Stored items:
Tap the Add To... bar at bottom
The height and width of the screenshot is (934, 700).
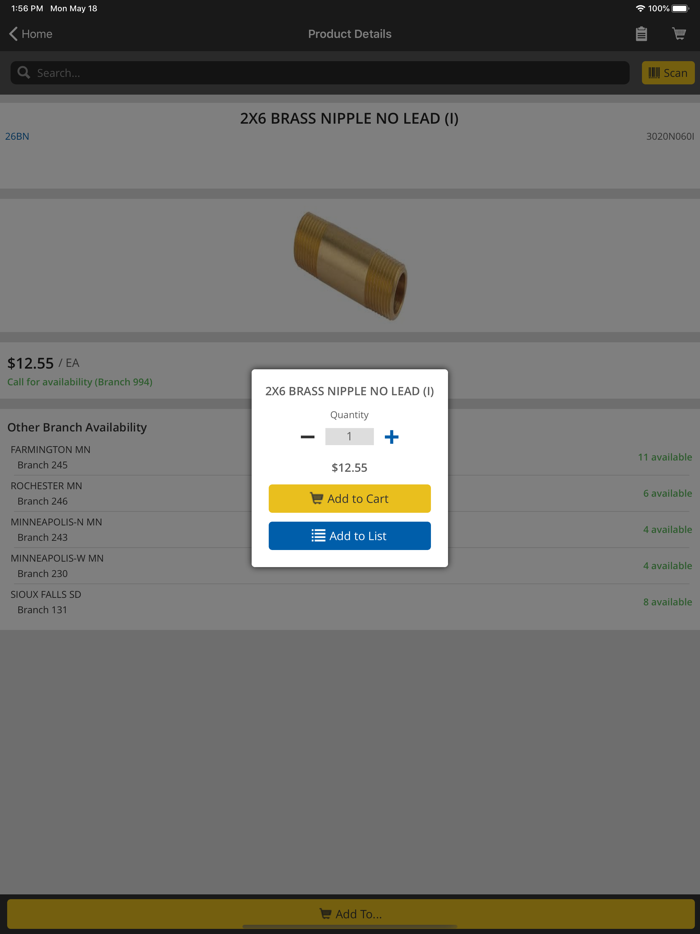pos(350,913)
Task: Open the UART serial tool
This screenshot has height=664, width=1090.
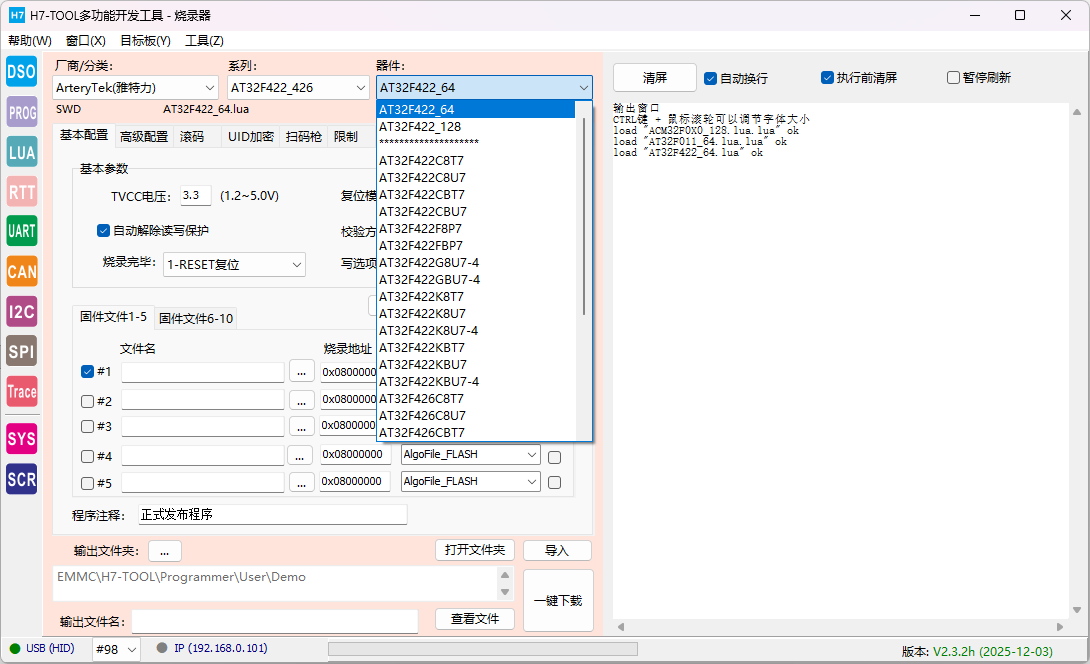Action: [x=22, y=231]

Your goal: When you repeat the data, keep every line exact and drop the images.

Answer:
Tap the Add To... bar at bottom
The height and width of the screenshot is (934, 700).
pos(350,913)
Task: Open the UART serial tool
This screenshot has height=664, width=1090.
Action: [x=22, y=231]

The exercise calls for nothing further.